Sólo nos queda el testimonio de algunos testigos que vieron cómo fue forzado,
torturado y que ya inconsciente lo subieron arrastrado al antiguo destacamento
militar de San Juan Comalapa, donde hasta ahora tampoco ha aparecido su cuerpo.
Mi niñez se truncó y no tuve oportunidad de estudiar como muchas niñas
de mi generación. Ha sido un largo duelo alterado porque no pudimos despedir a
mi papá. Al dolor se suma la indignación, la impotencia y el no entender por
qué nos tocó vivir así. Desde niña me convertí en adulta, porque todos los días
tenía que aportar para que tuviéramos donde dormir y que comer. La desaparición
de mi padre fue un cambio brutal, porque antes de esta trágica experiencia, si
bien es cierto, mi vida no era perfecta, mi familia estaba integrada.

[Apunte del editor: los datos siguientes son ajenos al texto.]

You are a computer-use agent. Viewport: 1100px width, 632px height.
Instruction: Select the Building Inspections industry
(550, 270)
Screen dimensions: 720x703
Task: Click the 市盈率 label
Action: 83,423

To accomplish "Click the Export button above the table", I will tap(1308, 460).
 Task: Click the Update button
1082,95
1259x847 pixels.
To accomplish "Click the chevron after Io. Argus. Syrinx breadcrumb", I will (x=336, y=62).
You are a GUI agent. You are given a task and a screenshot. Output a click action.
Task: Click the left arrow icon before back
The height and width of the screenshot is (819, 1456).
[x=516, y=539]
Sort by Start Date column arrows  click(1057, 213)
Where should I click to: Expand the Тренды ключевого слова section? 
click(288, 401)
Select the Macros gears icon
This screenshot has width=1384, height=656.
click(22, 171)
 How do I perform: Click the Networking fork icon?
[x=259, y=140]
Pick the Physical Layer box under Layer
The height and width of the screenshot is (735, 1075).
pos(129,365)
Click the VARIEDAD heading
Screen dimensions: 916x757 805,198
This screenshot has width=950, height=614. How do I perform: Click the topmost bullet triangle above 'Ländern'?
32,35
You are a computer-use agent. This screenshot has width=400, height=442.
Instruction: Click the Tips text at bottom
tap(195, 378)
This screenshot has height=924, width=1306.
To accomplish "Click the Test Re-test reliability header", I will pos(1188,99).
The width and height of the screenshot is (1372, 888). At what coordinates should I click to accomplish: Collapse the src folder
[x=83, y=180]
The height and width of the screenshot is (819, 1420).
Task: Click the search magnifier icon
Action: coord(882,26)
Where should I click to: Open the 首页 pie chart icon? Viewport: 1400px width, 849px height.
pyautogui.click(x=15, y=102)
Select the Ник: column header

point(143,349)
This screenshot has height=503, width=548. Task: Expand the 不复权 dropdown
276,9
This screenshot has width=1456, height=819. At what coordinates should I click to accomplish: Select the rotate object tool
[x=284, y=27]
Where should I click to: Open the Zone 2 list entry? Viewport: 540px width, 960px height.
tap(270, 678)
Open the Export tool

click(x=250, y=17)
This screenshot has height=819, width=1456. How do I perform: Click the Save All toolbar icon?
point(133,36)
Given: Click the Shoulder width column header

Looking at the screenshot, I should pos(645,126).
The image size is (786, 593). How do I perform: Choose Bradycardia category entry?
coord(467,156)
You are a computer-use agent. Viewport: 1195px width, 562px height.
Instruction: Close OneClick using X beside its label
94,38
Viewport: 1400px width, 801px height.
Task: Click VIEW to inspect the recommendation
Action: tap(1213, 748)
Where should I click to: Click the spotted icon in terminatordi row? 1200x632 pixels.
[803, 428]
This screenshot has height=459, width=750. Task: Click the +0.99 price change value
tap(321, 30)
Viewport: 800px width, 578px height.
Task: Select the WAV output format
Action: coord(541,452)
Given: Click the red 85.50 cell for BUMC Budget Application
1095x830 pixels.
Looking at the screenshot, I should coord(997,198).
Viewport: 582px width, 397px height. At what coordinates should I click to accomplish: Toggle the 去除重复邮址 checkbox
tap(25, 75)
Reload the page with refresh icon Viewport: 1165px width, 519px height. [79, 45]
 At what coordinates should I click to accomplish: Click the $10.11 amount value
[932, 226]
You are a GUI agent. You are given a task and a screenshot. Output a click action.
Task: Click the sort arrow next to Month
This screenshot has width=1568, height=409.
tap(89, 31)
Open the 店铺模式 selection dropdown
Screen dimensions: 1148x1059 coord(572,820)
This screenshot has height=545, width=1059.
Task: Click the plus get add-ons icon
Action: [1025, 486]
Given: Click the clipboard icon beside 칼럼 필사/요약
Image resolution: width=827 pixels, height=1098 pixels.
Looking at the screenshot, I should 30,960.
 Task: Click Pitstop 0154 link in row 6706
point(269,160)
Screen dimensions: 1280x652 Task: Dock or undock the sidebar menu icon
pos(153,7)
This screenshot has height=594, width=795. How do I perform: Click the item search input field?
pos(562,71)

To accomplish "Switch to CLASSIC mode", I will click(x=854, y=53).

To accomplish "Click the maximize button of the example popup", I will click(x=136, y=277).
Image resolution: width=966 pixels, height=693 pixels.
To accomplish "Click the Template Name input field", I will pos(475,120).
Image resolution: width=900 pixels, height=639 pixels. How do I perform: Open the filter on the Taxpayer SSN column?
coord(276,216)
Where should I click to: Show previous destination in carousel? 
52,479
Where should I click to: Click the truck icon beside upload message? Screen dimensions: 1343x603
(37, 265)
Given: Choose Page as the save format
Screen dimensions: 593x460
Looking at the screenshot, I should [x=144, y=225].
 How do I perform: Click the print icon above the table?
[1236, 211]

Teníamos una casa grande, mi papá tenía sus tierras para sembrar; mi
mamá, sus gallinas criollas, su arte ancestral de tejedora y escribana desde
los hilos, colores y formas donde producía historia y conexión con el Universo.
Los pocos recuerdos que tengo de mi casa, es que era linda, había un área solo
para las mazorcas de maíz de cuatro colores, teníamos donde jugar con mis
hermanos. Me acuerdo que no teníamos preocupaciones, pero todo cambió
drásticamente, los secuestros, asesinatos y masacres se volvieron cotidianos en
el municipio. Estudiaba en la escuela de niñas Mariano Rossell y Arellano. En
ese entonces, muchas veces veía el acarreo de muertos en vehículos, los
extendían en el parque central.
En silencio, la gente caminaba y desde lejos intentaba ver quiénes eran
los muertos; no se acercaban, mi mamá me había dicho que nunca me acercara
porque esto podría ser suficiente para que nos maten porque nos vincularían con
ellos. No entendía el mensaje, tampoco imaginé que era para causar miedo,
paralización y el mensaje claro de que podía pasarnos lo mismo si alguien se
oponía a algo.
Era el mensaje del silencio, del miedo, del terror y que mejor si ya
nadie platicaba. Me di cuenta que mi papá sufría de insomnio, no podía dormir,
mi mamá también. Luego las amenazas directas hacia mi papá, la represión e
incertidumbre obligó al desplazamiento y a perder todo lo que teníamos; no
tengo el espacio para hacer un listado de lo que perdimos, salimos de allí casi
sin nada, sin futuro. Meses después fue secuestrado.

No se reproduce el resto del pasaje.